Survivors include his wife, Grace L. (Burke), children David M. and Harry H. and a sister Ruth Alice (Junkins) Hodgin.

Remembering a brother fondly…

Being two years younger, I had much to learn from a brother whose inquisitive mind and active imagination often landed him in trouble. His grandfather had earned Portsmouth High School's highest award, "The Haven Medal" for four years of excellence and David was on his way to follow in his footsteps. However, shooting spit balls on the ceiling with a ruler in first grade was not pleasing to his teacher. When mother asked why he did it, the answer was "to see how long it would take them to dry so they would drop down." Today children with ability are handled with more care…not skipped a grade and then held back a grade as he was. He accomplished his school years without studying at home. It was, therefore, with much surprise to the family when he elected to take additional courses during his Blacksmith Apprentice Program. Over his working years he rose to head of the annealing room and I know he was extremely well thought of among his fellow workers, not only for his ability, but for his sense of humor and kindness.

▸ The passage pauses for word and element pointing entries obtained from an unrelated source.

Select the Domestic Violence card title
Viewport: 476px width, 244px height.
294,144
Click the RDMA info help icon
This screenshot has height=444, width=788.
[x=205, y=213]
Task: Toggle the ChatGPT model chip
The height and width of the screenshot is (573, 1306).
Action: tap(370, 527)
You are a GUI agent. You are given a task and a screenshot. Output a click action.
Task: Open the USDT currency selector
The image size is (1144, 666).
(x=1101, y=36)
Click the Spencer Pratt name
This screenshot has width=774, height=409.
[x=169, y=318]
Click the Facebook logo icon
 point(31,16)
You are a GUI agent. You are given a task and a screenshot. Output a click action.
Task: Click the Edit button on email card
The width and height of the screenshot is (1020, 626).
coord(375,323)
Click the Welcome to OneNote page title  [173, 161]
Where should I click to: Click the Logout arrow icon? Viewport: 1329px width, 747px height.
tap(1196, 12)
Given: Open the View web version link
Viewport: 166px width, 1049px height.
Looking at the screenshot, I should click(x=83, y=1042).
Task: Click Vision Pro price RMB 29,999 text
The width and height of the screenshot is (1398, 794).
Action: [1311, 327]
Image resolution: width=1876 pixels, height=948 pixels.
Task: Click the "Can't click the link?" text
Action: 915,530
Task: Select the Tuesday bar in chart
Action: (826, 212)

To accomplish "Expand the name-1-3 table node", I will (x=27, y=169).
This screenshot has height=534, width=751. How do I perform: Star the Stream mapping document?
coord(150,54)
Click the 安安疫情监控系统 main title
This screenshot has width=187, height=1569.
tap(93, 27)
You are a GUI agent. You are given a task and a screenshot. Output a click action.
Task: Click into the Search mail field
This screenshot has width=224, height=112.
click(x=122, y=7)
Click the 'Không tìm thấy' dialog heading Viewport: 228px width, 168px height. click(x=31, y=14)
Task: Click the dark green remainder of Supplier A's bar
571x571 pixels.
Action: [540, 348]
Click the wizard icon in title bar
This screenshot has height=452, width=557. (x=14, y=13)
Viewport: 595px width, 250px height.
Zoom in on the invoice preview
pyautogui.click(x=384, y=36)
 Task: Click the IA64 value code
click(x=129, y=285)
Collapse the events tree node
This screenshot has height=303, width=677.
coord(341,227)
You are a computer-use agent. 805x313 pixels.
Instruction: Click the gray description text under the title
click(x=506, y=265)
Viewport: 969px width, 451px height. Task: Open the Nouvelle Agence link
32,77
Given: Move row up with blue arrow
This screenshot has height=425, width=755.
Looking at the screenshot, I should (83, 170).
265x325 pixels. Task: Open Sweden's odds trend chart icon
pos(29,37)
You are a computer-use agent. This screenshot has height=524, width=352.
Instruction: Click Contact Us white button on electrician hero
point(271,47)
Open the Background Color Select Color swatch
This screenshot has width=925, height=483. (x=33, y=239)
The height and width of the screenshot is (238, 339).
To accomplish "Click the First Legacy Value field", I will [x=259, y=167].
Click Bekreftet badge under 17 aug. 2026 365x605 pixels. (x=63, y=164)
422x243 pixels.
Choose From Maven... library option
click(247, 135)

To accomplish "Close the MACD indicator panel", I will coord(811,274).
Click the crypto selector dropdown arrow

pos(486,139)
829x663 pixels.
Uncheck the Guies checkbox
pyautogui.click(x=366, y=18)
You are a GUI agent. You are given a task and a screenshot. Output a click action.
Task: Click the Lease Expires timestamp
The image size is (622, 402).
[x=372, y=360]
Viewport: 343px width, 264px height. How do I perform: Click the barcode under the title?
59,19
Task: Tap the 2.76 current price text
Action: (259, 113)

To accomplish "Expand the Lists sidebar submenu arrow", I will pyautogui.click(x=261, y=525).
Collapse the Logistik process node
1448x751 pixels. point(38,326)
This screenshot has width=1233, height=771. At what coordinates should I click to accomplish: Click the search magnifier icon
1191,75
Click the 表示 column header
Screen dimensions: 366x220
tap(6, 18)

While our children were young, we shared holidays. But, as they married and moved, our directions changed and we met less frequently. But, there was the phone…if we could ever catch each other.

It was his humor and kindness that endeared him to others as he aided the disabled young adults at Rainbow Apartments. He was their "Mr. Fix it." He and his wife ran a weekly bingo game whose proceeds went to the Tenant Association of the Rainbow Apartments. The young people, in their turn, expressed their appreciation by dedicating their new recreation room to David and his wife, Grace. A plaque now hangs there in their honor.

In a happy last gathering of cousins, sister, brother-in-law and wife at Edgewood, he astounded all of us by reciting "the owl and the pussy cat." It surely was a case of the spirit was willing but the flesh was weak.